The Autobiography of Benjamin Franklin, by Benjamin Franklin
Home Evolutis , by Steve Gullans
This quick read makes the case that technological acceleration and it’s bi-products of gene hacking and augmented human capacity, will give rise to a new human species. Homo sapien sapiens have had a good run as the only dominant species for a long time, but that will change. This book is funny, provocative, and ultimately hard to refute.
Multipliers, by Greg McKeown and Liz Wiseman
Click, by Ori Brafman and Rom Brafman
Cyber War: by Richard A. Clark
Scary and eye opening. There is a shadow war going on, that most people don’t know about. And if cyber war ever turns hot the results could kill tens of millions. Author Richard Clark served in the White House under Clinton and George W Bush. He authored a illuminating report on America’s failures leading up to Sept 11th. Sadly he sees many of the same failures in US Cyber War defense. He claims the US has the best offense for cyber war, but has almost no defensive abilities. As a result, it might be possible for a cyber attack to crash airplanes, turn off electricity and sewer systems, erase records and cripple the financial system and even possibly causing nuclear meltdowns. Clark claims the US government is largely ignoring this real and growing threat.
Is the Internet Changing the Way You Think?, edited by John Brockman
So, is the internet changing the way you think? Yes. But you already knew that, right? This book asks prominent computer scientists, poets, artists, politicians, philosophers, entrepreneurs and psychologists this same question and elicits some interesting replies.
Give Smart: Philanthropy that Gets Results, by Thomas J. Tierney
This book wasn’t targeted at me, and unless you are one of my billionaire friends or work for a charitable foundation, it’s probably not targeted at you either. Yet I still learned some good lessons that will guide my far more modest charitable giving.
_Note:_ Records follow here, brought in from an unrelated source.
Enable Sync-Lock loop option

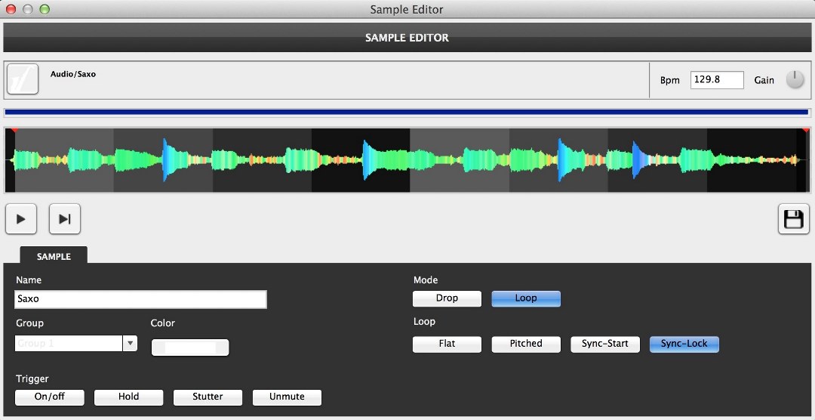684,344
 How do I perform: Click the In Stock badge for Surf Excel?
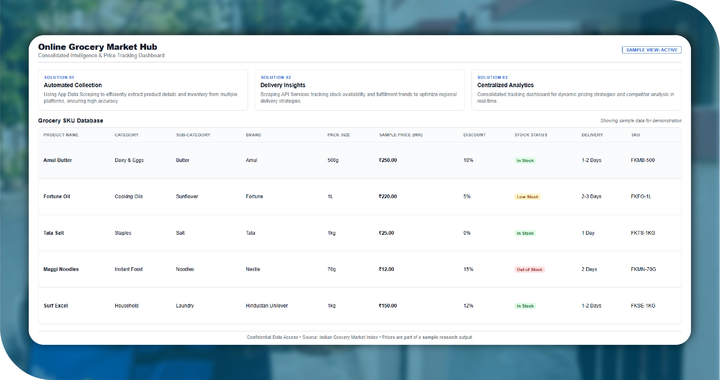point(525,305)
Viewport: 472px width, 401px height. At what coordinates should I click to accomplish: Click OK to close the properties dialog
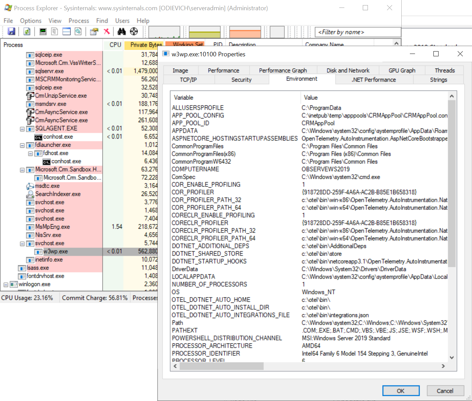(401, 390)
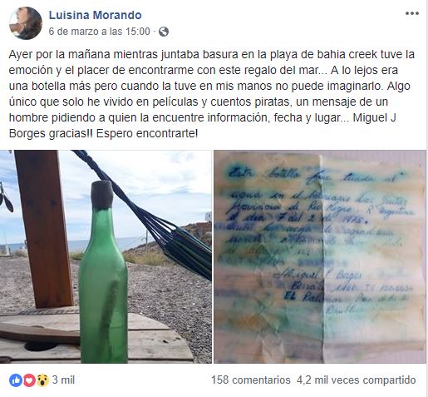The image size is (428, 397).
Task: Click the wooden post in bottle photo
Action: (x=43, y=229)
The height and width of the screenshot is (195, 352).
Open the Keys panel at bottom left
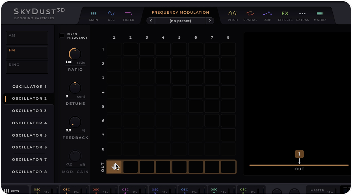point(11,191)
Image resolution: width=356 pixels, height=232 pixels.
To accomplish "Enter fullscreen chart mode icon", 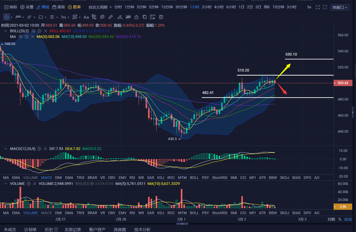I will 318,7.
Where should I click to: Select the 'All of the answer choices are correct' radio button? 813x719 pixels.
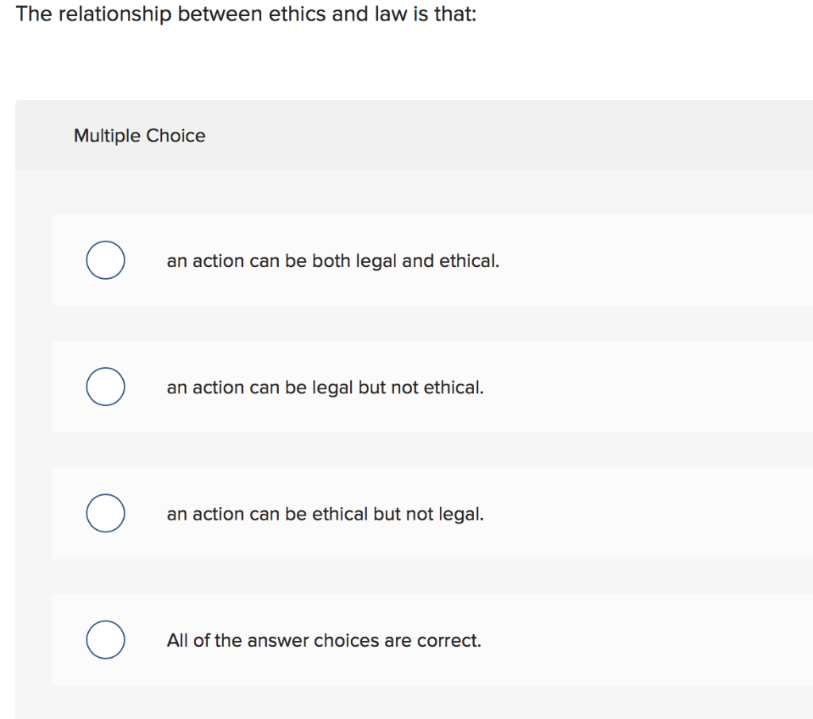coord(106,640)
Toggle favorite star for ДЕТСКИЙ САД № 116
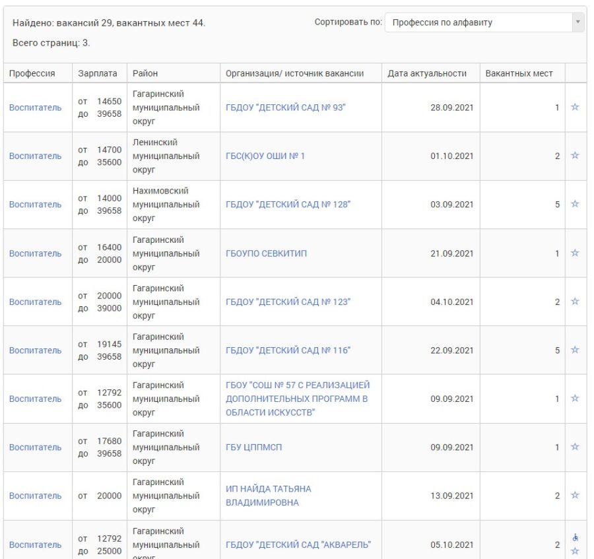 (x=574, y=350)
Tierney takes the rigorous analytical approach he honed running the prestigious consulting firm Bain and applies them to maximizing the impact of philanthropy. Some great case studies of success and failure here too. Did you know that the idea to paint white lines on the sides of highways came from a philanthropists in the 50s and ended up reducing highway fatalities by over 30%?
The Net Delusion by Evgeny Morozov
The Internet will not magically solve all our societal problems. It will not free oppressed peoples. But people like me really want to believe it will. Read this to realize the one hope you had is a false one. That said, I’d like to believe the events of Arab Spring, which took place after this book was published has slightly tarnished Morozov’s hypothesis.
Out of Our Minds, by Ken Robinson
On how schools are squeezing the creativity out of our minds.
Life, by Keith Richards
The opening story of Keith Richards, madly swallowing and flushing drugs down the toilet before getting arrested in the deep south, is one of the funnier things I read in 2011. That said, not all the stories of sex, drugs and rock and roll held me as captivated in this long read.
ScreamFree Parenting, by Hal Runkel
Fascinate, by Sally Hogshead
The Most Important Thing, by Howard Marks
A collection of mostly contrarian investment advice from a successful hedge fund manager.
Recommended Kids Books
Here are the books my kids most enjoyed having me read to them:
Harry Potter 5, 6 and 7 – So far no books have equally captivated father and son as much as the Harry Potter series.
The Lion, the Witch and the Wardrobe, by C.S. Lewis
Rats of NIMH
Percy Jackson: The Lightening Thief
Read not bad but not necessarily recommended
Wired to Care, By Dev Patnaik
21 Immutable Laws of Marketing by Al Reis and Jack Trout
The 22 Immutable Laws of Branding by Al Ries and Laura Ries
Zag by Marty Neumeier
The Little Book that Still Beats the Market by Joel Greenblatt
The Way We’re Working Isn’t Working, by Tony Schwartz and Jean Gomes
Most work environments suck. You already knew that right?